#### Material for the task
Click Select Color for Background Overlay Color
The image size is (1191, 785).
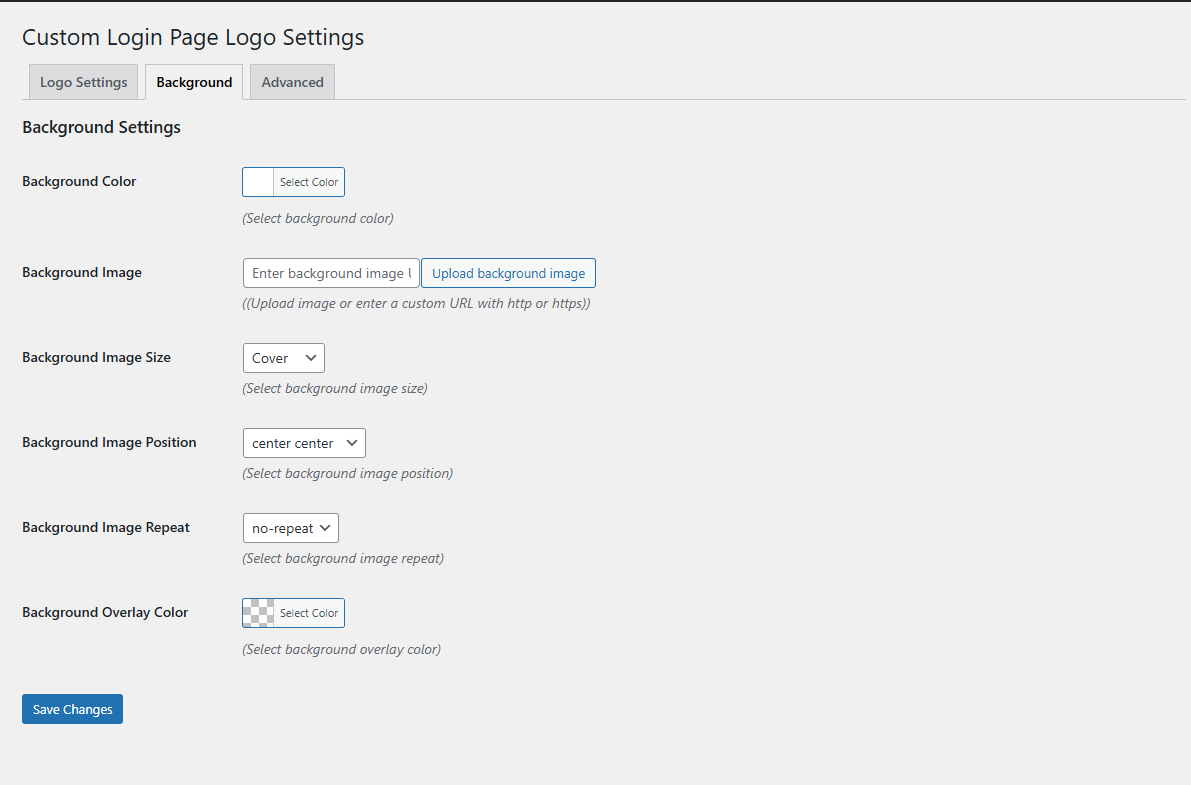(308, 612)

---

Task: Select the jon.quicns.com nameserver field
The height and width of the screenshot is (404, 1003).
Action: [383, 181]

#### Task goal
Lay out the lines from the one containing "Task: Select the" through the one containing "Action: [383, 181]", inclusive, as a Markdown table with the columns Number and Entry. Skip any blank lines.

#### Finished exercise
| Number | Entry |
|---|---|
| 1 | Task: Select the jon.quicns.com nameserver field |
| 2 | The height and width of the screenshot is (404, 1003). |
| 3 | Action: [383, 181] |